If you want to get each line in a separate array entry then use mutate+split.

8

Im not sure whats causing this but I cant seem to get the same output as you

image
image1886×464 81.6 KB

This still results in
image
image1884×1298 114 KB

sorry for the screenshot I hope its good enough quality to see the content.

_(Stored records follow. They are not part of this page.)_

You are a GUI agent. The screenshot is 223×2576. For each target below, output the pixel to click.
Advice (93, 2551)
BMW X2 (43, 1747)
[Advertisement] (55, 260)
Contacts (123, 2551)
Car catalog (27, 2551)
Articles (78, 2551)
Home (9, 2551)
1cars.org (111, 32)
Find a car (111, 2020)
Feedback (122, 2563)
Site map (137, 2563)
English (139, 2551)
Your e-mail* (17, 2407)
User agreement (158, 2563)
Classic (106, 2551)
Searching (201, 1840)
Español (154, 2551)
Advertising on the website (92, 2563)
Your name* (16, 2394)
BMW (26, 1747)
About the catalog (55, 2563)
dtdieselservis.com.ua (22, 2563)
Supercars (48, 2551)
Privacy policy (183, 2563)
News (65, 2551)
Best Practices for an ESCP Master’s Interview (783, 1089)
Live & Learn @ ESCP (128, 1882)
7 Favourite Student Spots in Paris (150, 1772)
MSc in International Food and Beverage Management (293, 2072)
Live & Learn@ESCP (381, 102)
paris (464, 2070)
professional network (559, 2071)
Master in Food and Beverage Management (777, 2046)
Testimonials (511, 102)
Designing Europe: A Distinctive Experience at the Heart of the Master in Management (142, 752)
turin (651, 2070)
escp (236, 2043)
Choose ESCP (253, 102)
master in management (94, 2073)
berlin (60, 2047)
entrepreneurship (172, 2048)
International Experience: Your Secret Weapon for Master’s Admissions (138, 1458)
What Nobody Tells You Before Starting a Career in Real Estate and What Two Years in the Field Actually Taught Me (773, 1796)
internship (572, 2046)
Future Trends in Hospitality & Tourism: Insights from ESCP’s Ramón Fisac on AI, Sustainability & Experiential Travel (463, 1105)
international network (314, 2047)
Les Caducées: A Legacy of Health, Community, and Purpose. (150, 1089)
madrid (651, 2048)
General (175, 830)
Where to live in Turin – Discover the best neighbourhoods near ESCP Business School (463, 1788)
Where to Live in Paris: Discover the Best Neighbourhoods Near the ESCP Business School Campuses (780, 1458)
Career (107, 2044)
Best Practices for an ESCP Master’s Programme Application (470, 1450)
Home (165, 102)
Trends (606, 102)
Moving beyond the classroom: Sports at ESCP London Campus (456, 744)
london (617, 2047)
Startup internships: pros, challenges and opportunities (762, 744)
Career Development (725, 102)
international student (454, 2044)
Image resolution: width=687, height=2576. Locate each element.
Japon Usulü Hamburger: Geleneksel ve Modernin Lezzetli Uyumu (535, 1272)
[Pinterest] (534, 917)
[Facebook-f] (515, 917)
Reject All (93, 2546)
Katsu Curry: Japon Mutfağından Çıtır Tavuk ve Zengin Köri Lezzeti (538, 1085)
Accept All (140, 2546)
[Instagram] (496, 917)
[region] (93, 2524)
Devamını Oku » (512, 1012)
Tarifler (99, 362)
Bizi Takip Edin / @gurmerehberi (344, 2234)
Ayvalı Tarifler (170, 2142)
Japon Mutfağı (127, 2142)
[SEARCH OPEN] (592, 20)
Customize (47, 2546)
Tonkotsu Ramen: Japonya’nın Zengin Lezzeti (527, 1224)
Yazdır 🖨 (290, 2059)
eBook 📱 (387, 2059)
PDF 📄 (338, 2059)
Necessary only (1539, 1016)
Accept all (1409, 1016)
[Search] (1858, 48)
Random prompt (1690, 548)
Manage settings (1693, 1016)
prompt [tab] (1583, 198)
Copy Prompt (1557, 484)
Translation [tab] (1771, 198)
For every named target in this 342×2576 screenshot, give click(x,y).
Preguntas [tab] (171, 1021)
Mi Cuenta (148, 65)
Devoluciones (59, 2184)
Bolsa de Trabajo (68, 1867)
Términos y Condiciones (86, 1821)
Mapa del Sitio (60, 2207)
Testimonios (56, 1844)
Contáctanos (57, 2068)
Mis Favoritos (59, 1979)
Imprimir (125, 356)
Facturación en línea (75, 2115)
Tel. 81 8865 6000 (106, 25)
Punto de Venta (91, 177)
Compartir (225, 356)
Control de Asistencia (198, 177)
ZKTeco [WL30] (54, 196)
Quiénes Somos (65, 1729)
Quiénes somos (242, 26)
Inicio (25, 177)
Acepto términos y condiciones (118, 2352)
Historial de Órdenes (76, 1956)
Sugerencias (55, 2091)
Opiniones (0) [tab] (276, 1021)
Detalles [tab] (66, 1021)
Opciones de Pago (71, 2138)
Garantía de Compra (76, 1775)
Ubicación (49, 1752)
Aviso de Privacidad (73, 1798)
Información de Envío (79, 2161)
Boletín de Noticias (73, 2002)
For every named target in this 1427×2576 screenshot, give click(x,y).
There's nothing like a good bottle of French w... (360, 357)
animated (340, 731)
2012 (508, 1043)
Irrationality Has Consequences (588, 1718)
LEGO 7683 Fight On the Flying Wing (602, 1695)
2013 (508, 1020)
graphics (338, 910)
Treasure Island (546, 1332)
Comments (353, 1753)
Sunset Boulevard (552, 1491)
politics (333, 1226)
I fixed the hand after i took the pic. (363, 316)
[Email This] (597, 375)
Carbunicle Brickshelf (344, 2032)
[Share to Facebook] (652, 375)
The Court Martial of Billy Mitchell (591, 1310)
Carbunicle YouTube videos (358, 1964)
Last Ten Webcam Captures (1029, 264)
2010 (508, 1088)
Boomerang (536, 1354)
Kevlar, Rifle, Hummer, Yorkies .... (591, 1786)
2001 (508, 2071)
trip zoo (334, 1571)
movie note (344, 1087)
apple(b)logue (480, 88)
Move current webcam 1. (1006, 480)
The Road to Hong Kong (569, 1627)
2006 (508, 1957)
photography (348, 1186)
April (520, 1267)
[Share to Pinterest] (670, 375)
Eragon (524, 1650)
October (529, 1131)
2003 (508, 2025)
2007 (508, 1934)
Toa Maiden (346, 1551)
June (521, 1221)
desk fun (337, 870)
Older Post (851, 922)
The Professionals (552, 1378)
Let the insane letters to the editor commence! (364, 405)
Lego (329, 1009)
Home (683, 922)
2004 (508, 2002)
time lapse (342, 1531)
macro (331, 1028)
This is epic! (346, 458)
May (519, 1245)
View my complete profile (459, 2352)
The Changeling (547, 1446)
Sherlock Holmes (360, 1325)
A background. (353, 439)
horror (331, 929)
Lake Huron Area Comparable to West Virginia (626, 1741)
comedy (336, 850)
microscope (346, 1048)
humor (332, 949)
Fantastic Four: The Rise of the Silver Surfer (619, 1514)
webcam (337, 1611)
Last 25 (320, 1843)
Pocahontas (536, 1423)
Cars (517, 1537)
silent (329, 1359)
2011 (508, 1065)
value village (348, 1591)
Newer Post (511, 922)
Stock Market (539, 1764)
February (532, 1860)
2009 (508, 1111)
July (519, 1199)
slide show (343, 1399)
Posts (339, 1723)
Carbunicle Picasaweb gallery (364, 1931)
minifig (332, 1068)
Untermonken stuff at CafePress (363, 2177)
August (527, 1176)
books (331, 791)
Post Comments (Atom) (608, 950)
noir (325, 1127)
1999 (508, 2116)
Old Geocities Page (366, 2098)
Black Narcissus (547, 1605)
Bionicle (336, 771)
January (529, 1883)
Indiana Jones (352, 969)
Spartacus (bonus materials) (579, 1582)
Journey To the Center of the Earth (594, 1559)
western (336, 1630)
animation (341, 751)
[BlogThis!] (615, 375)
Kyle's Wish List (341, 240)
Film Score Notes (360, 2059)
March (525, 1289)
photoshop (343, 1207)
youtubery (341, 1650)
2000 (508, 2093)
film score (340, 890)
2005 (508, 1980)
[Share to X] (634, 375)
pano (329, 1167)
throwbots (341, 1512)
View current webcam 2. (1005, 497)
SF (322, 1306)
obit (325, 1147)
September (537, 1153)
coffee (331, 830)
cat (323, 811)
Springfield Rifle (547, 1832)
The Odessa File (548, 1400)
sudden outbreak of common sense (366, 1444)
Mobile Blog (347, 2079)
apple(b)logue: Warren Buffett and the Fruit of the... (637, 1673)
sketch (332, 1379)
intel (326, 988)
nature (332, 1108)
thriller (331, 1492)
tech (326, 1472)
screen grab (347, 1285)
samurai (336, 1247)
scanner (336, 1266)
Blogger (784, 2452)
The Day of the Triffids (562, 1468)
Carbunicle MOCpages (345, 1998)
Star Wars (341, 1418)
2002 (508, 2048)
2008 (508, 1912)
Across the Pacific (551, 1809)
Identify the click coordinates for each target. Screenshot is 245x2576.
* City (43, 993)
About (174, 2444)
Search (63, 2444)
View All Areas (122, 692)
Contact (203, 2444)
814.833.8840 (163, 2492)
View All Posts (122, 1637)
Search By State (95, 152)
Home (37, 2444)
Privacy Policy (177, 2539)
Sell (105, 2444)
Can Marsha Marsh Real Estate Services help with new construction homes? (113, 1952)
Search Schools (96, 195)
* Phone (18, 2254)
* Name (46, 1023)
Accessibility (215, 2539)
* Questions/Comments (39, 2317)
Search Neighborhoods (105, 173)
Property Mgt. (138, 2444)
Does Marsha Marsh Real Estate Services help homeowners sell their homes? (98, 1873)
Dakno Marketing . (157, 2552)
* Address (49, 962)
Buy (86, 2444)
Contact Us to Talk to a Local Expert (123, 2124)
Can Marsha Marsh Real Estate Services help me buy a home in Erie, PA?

I copied your input message and pattern just to be 100% sure im not screwing up anywhere myself. Thanks for the tip for mutate + split I will certainly do that after I figure this out.

9

That is exactly what I would expect you to get. What do you think should be different?

10

Sorry i re-read your answer and I thought I saw something different in output , I get why Im getting a single value now. Is it possible for me to get ALL the GREEDYDATA values in a single field ? Thanks:)

11

That is what you get by default. I do not understand what you want that is different from what you are getting.

12

I mean greedydata from ALL lines accumulated in a single field.

13

This topic was automatically closed 28 days after the last reply. New replies are no longer allowed.